-- Exercise material --

* * *

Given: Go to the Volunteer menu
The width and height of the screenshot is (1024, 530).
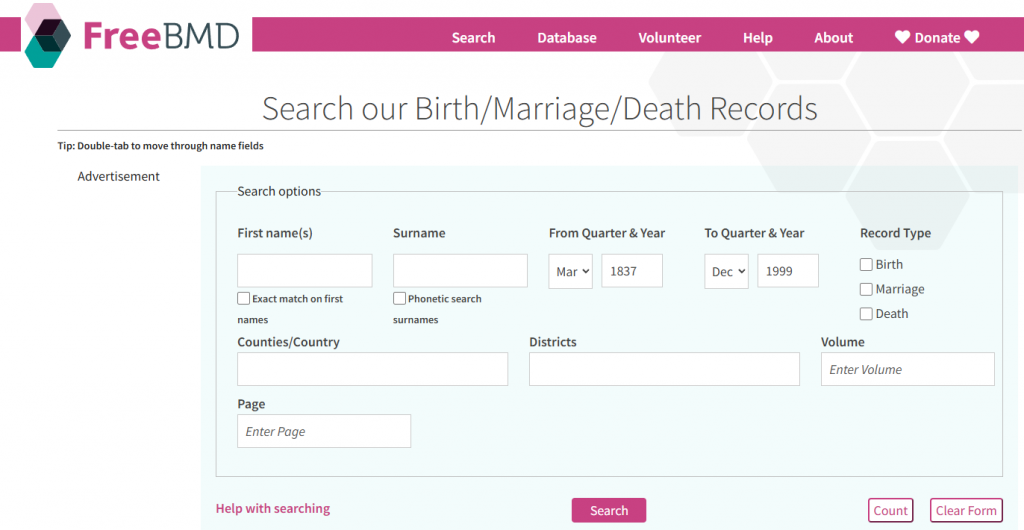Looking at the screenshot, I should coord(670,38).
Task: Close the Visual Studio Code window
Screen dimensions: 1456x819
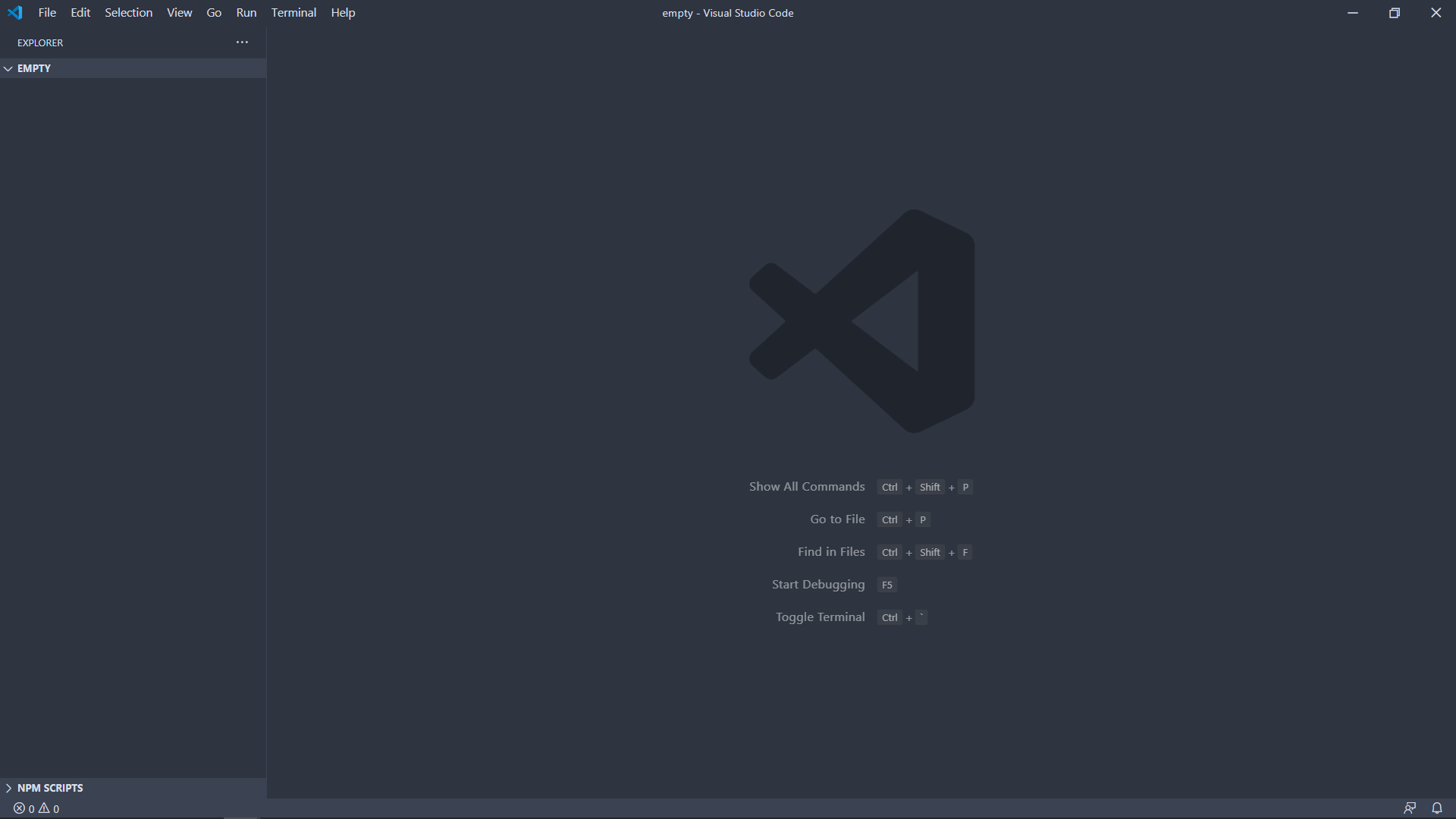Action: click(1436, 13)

* * *

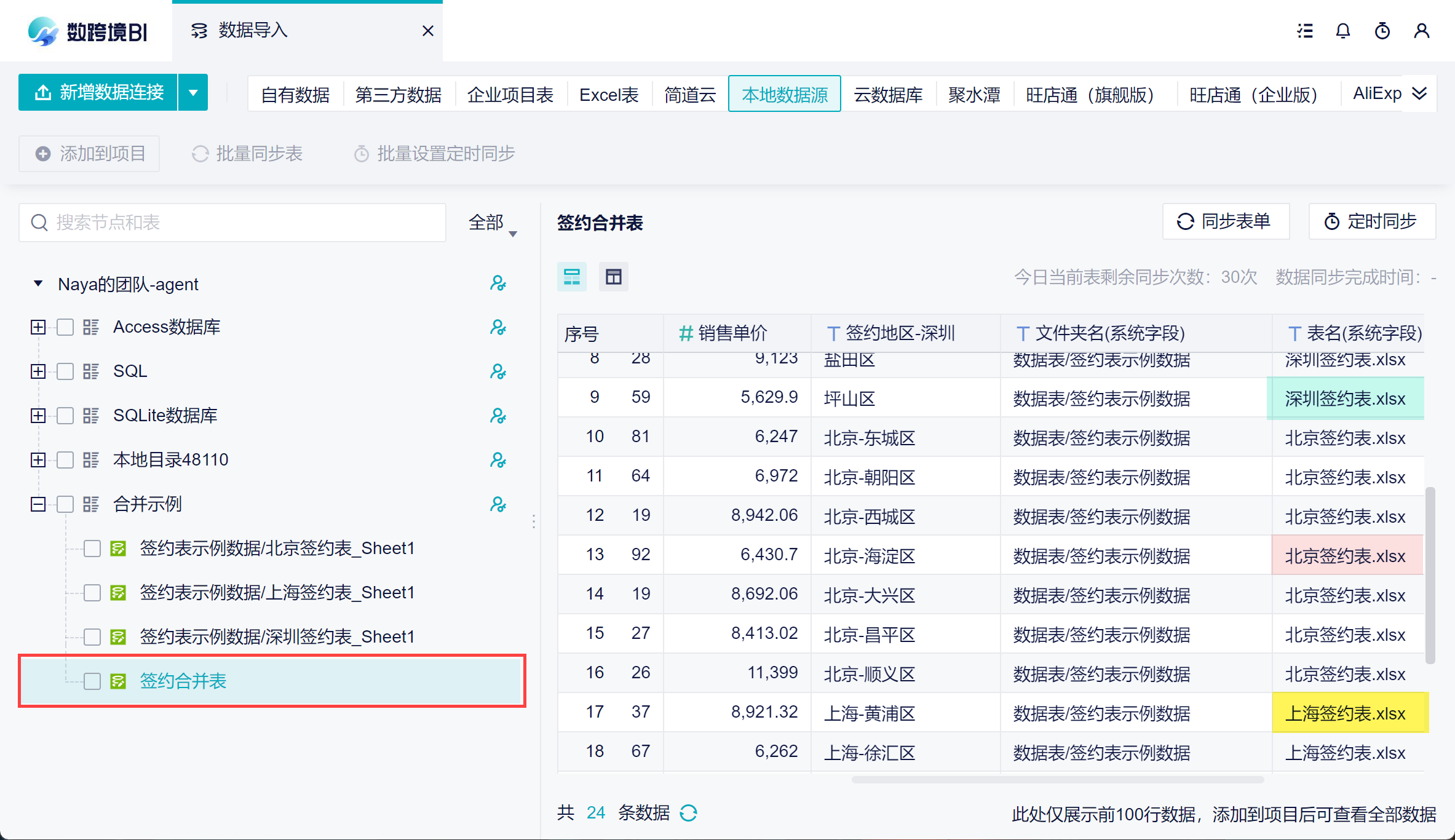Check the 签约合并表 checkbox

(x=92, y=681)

* * *

Put the records from the line containing "Given: Go to the Volunteer menu" through the line containing "Action: click(1436, 13)", both included, into a numbered list, omitting blank lines and the pictures.

-- Correct output --
1. Given: Go to the Volunteer menu
2. The width and height of the screenshot is (1024, 530).
3. Looking at the screenshot, I should coord(670,38).
4. Task: Close the Visual Studio Code window
5. Screen dimensions: 1456x819
6. Action: click(1436, 13)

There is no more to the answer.